Understanding the Navigation Stack

This morning I wrote about a bug in Corgi Corral that I’d been dealing with for a few months. The act of writing about it was apparently just what my brain needed in order to sort it out, and as it happens, it was a real rookie mistake! I’m hoping that by explaining the problem (and solution), I might help other beginners like me.

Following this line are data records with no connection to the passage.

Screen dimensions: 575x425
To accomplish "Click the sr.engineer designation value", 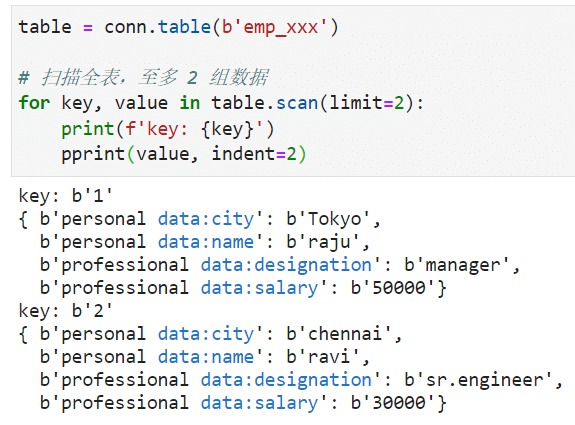I will (x=478, y=380).
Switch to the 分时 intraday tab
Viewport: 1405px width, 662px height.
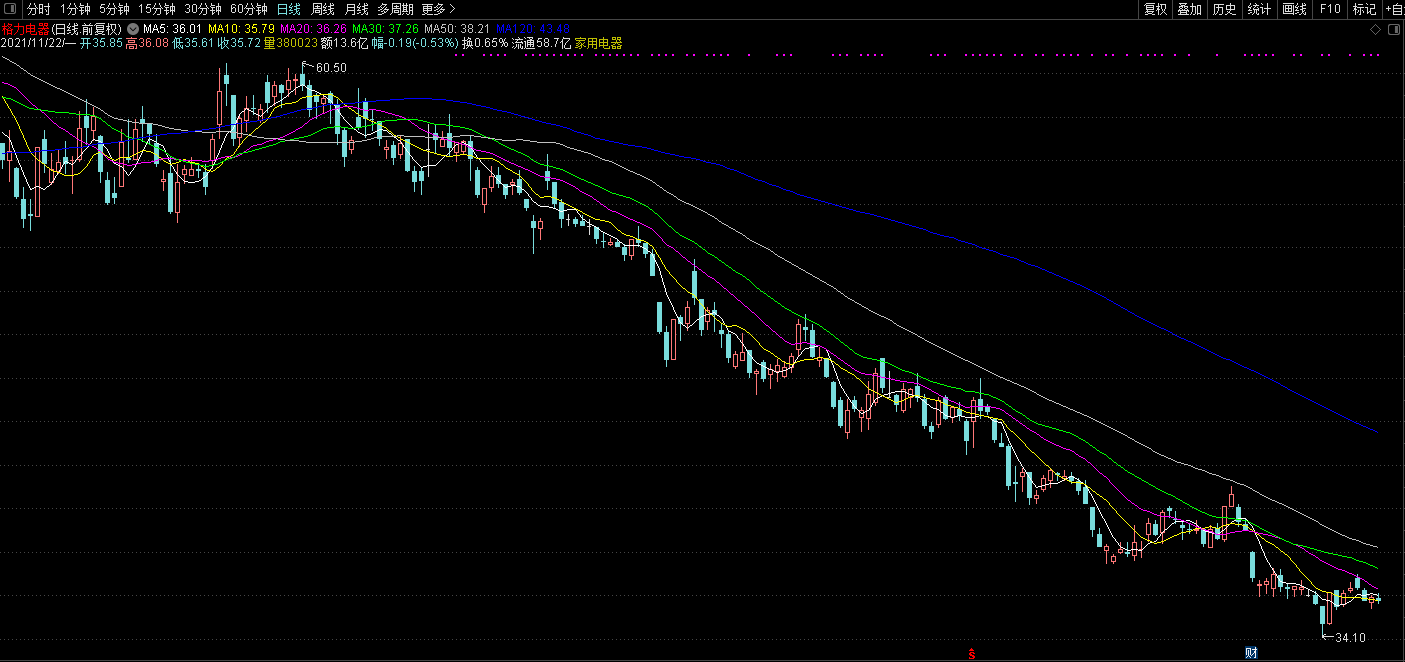(38, 9)
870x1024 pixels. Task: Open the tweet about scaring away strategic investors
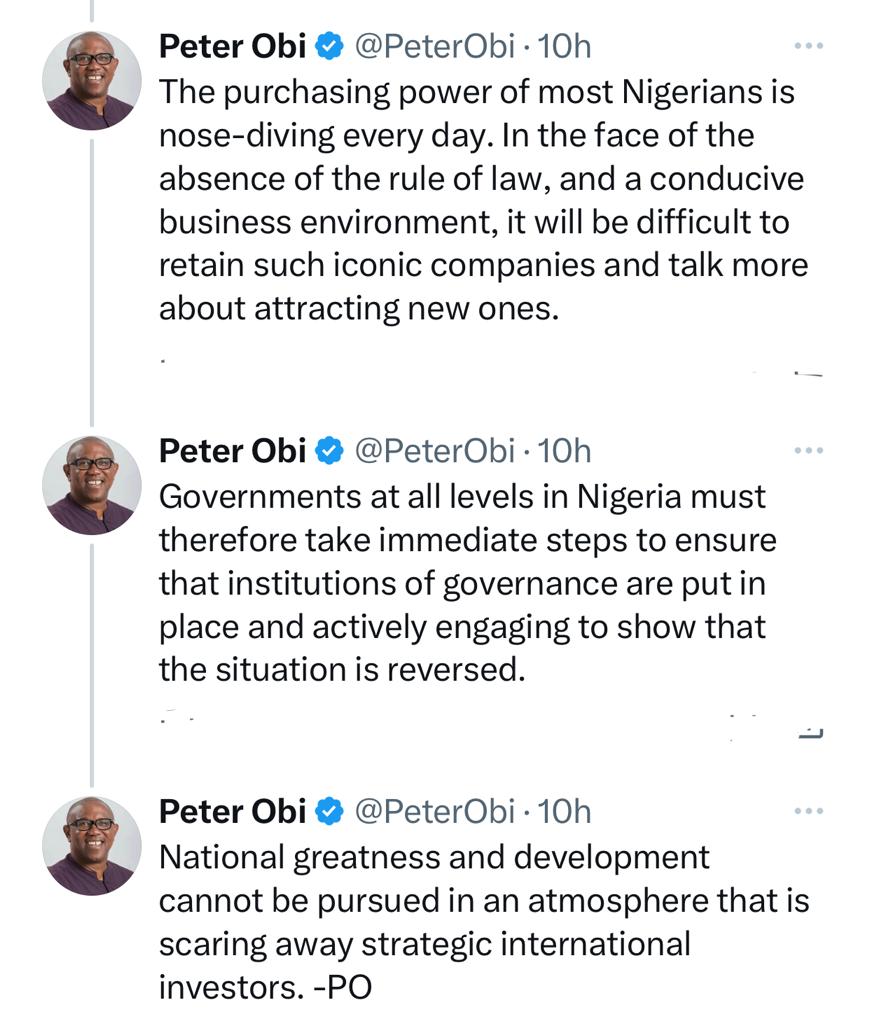[x=480, y=920]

I started my previous post by explaining Corgi Corral’s navigation stack:

Main Menu –> Scene Selection –> GameViewController –> Score Summary

Basically, the game’s view controllers should always be in that order. From the main menu, you progress to a level selection screen, then to the game itself, and finally to a summary of your score. From there, you should only move backwards through the stack. In other words, the “retry level” button should pop the score summary off the stack and move back down to the game controller. The “choose a different level” button should pop two view controllers off the stack and go all the way back to the Scene Selection screen.

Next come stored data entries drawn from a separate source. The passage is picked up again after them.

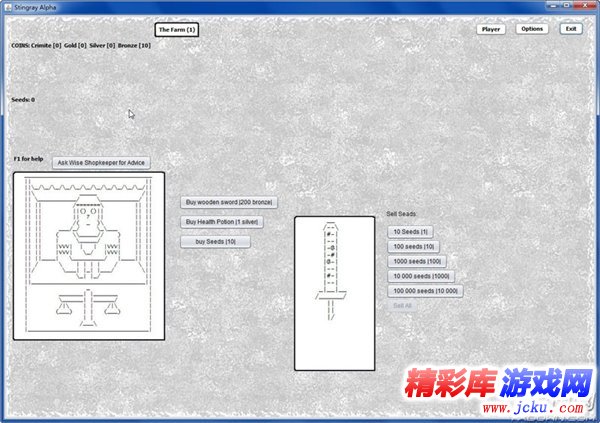
Task: Click the greyed-out Sell All button
Action: coord(402,305)
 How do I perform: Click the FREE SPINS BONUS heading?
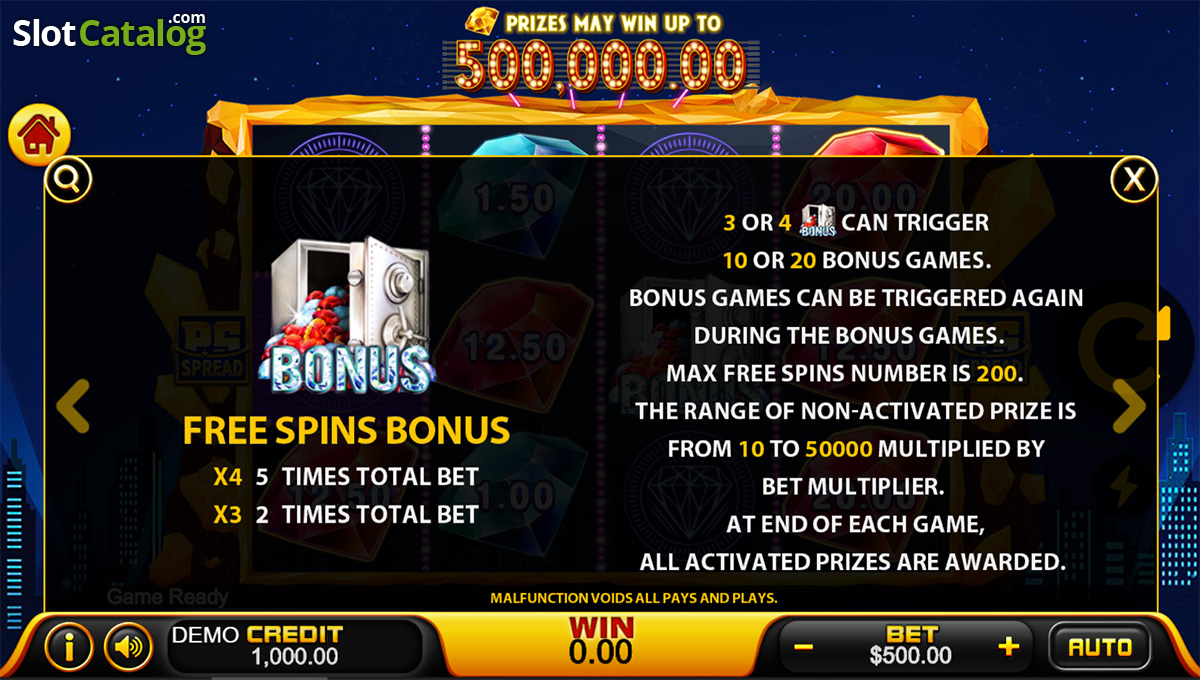coord(346,430)
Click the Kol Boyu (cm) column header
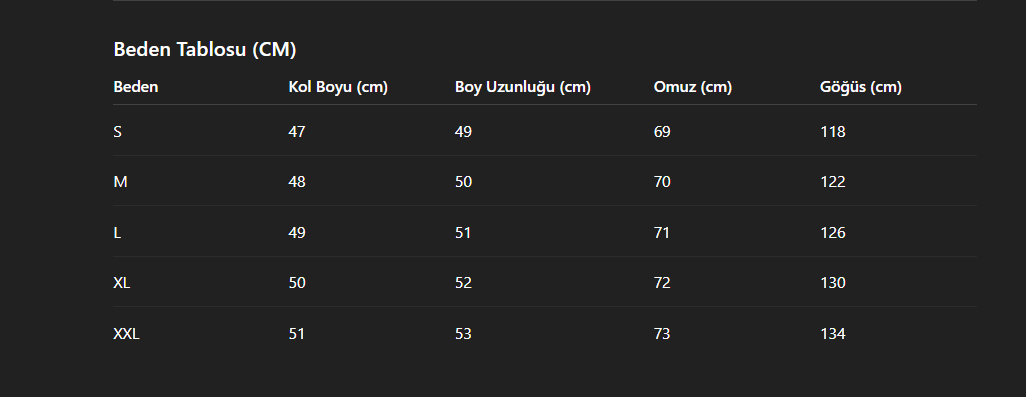This screenshot has width=1026, height=397. click(x=338, y=87)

Here’s where I went wrong: in my Storyboard, on the Score Summary screen, I accidentally hooked up the “choose a different level” button to a “Show” segue instead of an “unwind” segue. This caused the following to happen:

Main Menu -> Scene Selection -> GameViewController -> Score Summary -> Scene Selection

In other words, a brand new “Scene Selection” controller was pushed onto the stack. The problem was compounded each time I selected a new level:

Main Menu -> Scene Selection -> GameViewController -> Score Summary -> Scene Selection -> GameViewController -> Score Summary -> Scene Selection -> GameViewController

You can see how after playing a few games, this got way out of hand. There were multiple GameViewControllers in existence that still had references to game scenes. The memory growth, however, was somehow still negligible despite all of these duplicates.

So how did I diagnose the problem? By using simple print debugging. In the viewWillAppear method of each view controller I printed out the entire navigation stack like so: print(navigationController.viewControllers). Then I watched the output as I played a few games. As soon as I saw new controllers being added to the stack, I knew I was in trouble.

The solution was to make sure I was using an unwind segue to move backwards through the stack after the user selected an option from the Score Summary screen.

I know, I know…dumbest mistake ever. But now at least I know that there will only ever be four view controllers in existence at one time in my app. I hope someone can learn from this!

January 25th – Progress Update

It’s been a week since I last blogged; here’s what I’ve been up to!

Accomplishments

  1. I created some art assets for the second level/scene, which has an autumnal theme. The screenshot below shows a funny bug (now fixed) in which a sheep would spawn in the wheelbarrow and be unable to escape.

    Corgi Corral Level 2

  2. The corgi now blinks when idle and barks occasionally during the game.
  3. I created a struct called “LevelConfiguration” that reads information from a property list. The list contains information like how many animals should spawn, what the time limit should be, what sounds should be used, etc.
  4. For scene management, I decided to abandon the idea of a SpriteKit-only solution and ran back to something I’m more familiar with: UIKit and Storyboards. I set up bare-bones view controllers with simple UIButtons and UILabels that players can use to navigate to and from the main menu, options screen, etc. They’re not pretty, but they work, and now all I have to do is create art assets for them:

    Storyboard Layout

  5. After the timer for a level runs out, the game now waits 3 seconds and displays a score summary screen with options to retry the level, select a different level, or return to the main menu.

Under Consideration

Here are a couple of things I’m mulling over:

  • Whether to have the different levels/scenes progressively unlock, or to make them all available from the beginning.
  • Implementing a “medals” system similar to the one used in Flappy Bird with bronze, silver, and gold levels depending on how many critters you herd into the pen. And then maybe you’d need at least a bronze medal to unlock the next level? I don’t know. Still thinking about it.

What’s Next

Now that I have a very simple menu structure set up, it should be relatively painless for me to set up things like iAd, sharing a score via the share sheet, and adding an option to turn off the sound effects. My goal from now until the baby is born in March is to make it so that the only thing I have left to do is add the art, music, and remaining sound effects.

It looks like I started the Xcode project on November 20th, which means I’ve been working on this for a little over two months now (and sometimes only for a couple hours a week). With that in mind, and knowing that it’ll take me a long time to do graphics and music, I’m hoping it’s reasonable to expect the game to be ready to ship sometime before my birthday in July!